## Source passage
· · · · · · ·

Share on facebook
Share on twitter
Share on pinterest
Share on linkedin
Share on email

Molly J. Wilkinson’s ‘French Pastry Made Simple’ makes French Baking a Cakewalk

A person holding a flower

And you thought it couldn’t be done. Molly J. Wilkinson, Instagram’s expat pastry darling, has released the go-to guide for baking à la française… without all of the snobbery and drama over getting exactly the right cake tin.

The Texan native moved to France in 2013, leaving her corporate marketing job for a stint at Le Cordon Bleu, and then a stage at an all-female kitchen, La Fabrique á Gâteaux. After some back and forth between the U.S. and France (every professional expat knows that following your dreams comes with a lot of time spent waiting on the embassy), she then moved to Versailles with a Frenchman and began teaching pastry classes in her apartment. They quickly caught on, and she capitalized on lockdown baking trends by offering online Zoom classes for $25 a pop. Now that restrictions are loosening, she will again be offering in-person classes starting this month, which can be requested on her website. “The in-person classes are particularly special as you can take them yourself, or with your family and friends to share a fabulous moment in the kitchen together,” she says. “We bake through everything from start to finish, and of course there are gorgeous views of Versailles! After the class, a lot of my students decide to take their box of treats to the Versailles gardens just a five-minute walk away for a little sweet picnic.”

Molly’s favorite recipe from the book, the Tigré

During classes, the sounds of Édith Piaf and Charles Trenet float through Wilkinson’s beautiful 18th century apartment, with its parquet floors and massive French windows through which her rescue dog, Elliott, watches people on the street go by. She’s a collector, and her cabinets are full of vintage glassware and porcelain (including oddities like a miniature nude china torso of Marie Antoinette). Many of these are picked up at vide greniers, yard sales where little French grannies deposit their kitchenware for next to nothing. She’s hoping that one day one of them will turn up a vintage Julia Child cookbook, with handwritten notes and butter stains on every page.

· · · · · · ·

## Recorded information
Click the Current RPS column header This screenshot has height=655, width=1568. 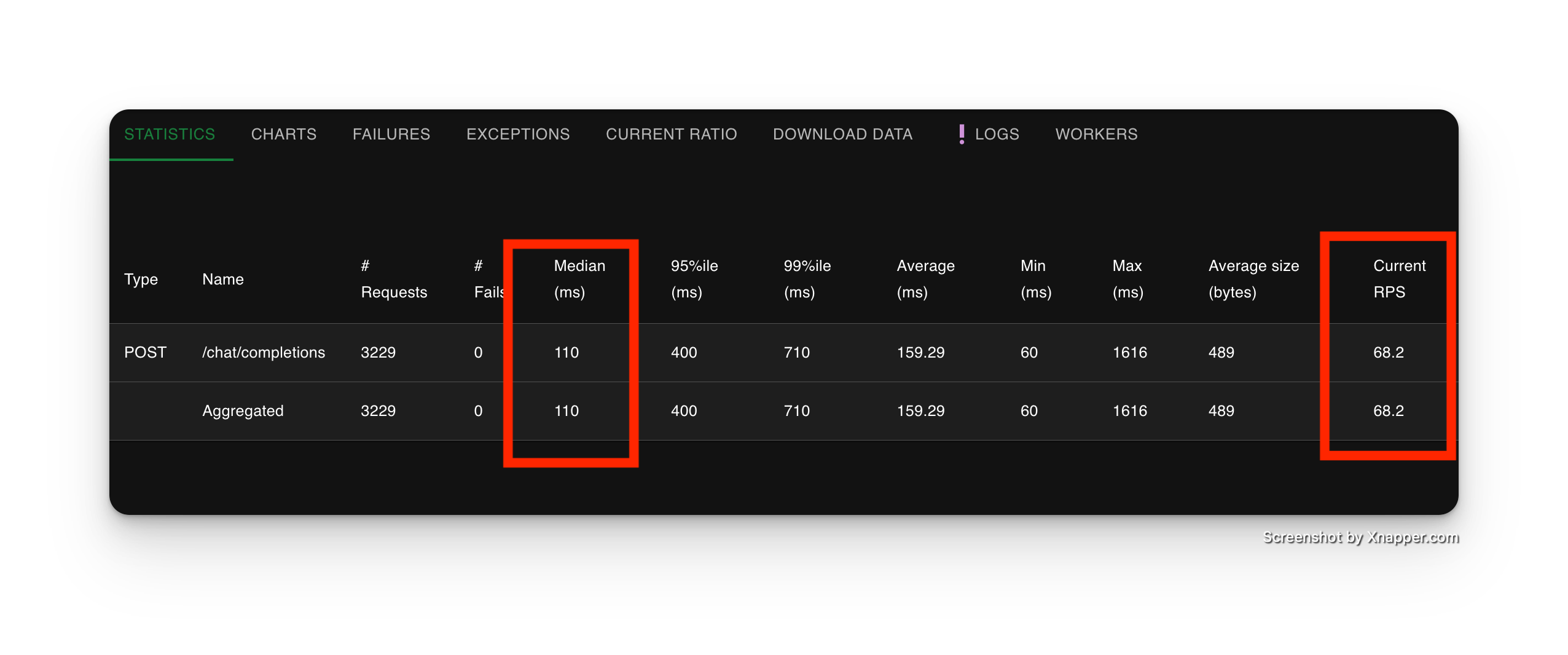coord(1398,279)
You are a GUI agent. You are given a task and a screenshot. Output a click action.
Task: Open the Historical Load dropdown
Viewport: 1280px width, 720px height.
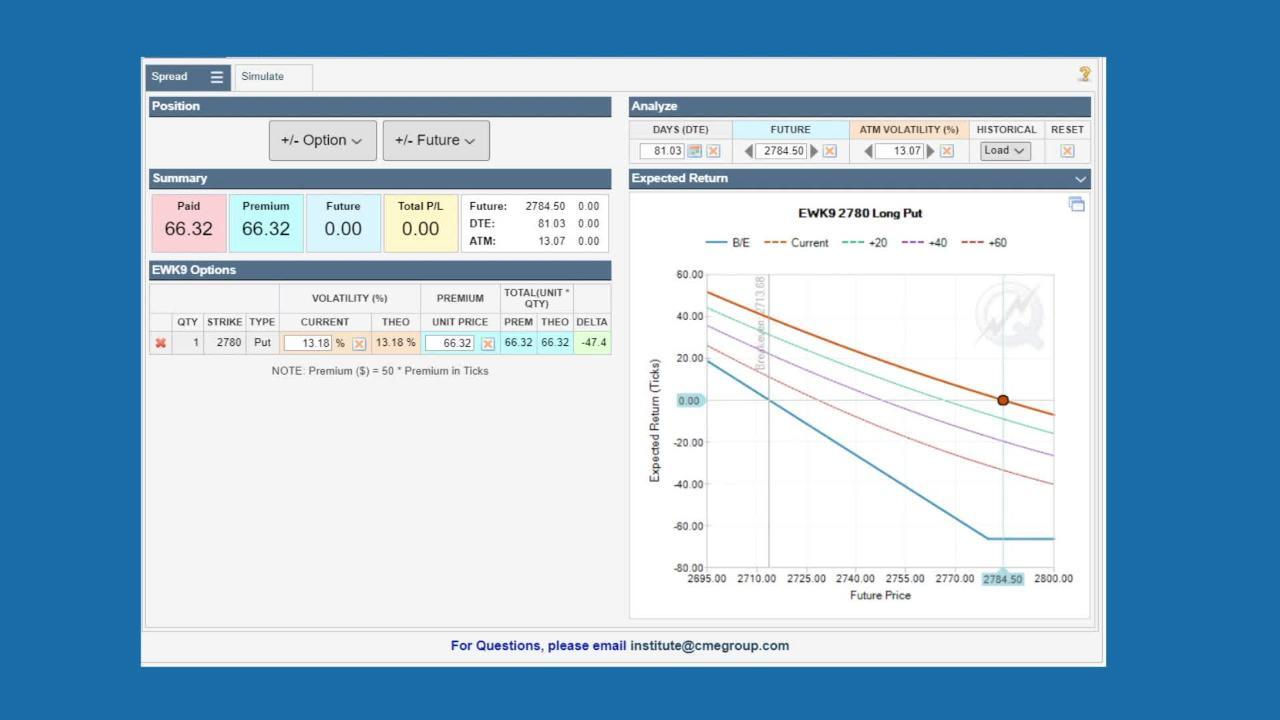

· · · · · · ·

Please continue the article about Molly J. Wilkinson and her book "French Pastry Made Simple" from its final sentence.

## Exercise response
Wilkinson was approached to write her own cookbook in January of 2020, which turned out to be “the perfect lockdown project.” By working with students over Zoom, she was able to test and fine-tune recipes, as well as workshop her instructional skills. “I wanted my recipes to read like my classes so it feels like I’m right there beside you in the kitchen offering helpful tips and telling you exactly what to do for each step,” she says.

Merveilleux

French Pastry Made Simple: Foolproof Recipes for Éclairs, Tarts, Macarons and More is a guide that builds upon foundational baking elements to let you learn skills that you can mix and match later on. Learn how to make mousse, meringue, or pâte sucrée, all with basic tools you probably already own.

The level of detail in the book is exhaustive but not exhausting, including everything from how to pour liquid from a bowl to a saucepan (“One fell swoop!”) to why you shouldn’t use the ripest berries for a tart. She even offers options for how to arrange pears on top of a Chocolate-Walnut-Pear Tart with Caramel Sauce, or tips on how to make it gluten free (the answer might surprise you!). They are recipes that leave room for interpretation and whimsy (like a suggestion that Lunettes de Romans could be made with dinosaur-shaped cookie cutters if you don’t happen to have the traditional shape). Unlike many cookbooks devoted to pastry, the ingredients tend to be standard fare. So if you’re the kind of person who climbs on a chair to reach the baking goods on the highest shelf only after you’ve preheated the oven, you’ll probably be fine.

Chocolate eclairs

Though she operates in France, Wilkinson made a concerted effort to make sure her recipes translated. All recipes are explained in terms of cups, tablespoons, and teaspoons, but they also include grams and milliliters for those who choose to weigh their ingredients… which she highly recommends. “One of the biggest challenges was getting the details just so, and making sure that the recipes worked with different kinds of flour,” she explains, as French flour tends to be finer ground than American. The solution? “Well, the easiest was to have my mom send me about 10 pounds of a generic All Purpose flour from the US. I’m sure we confused customs but it was worth it!”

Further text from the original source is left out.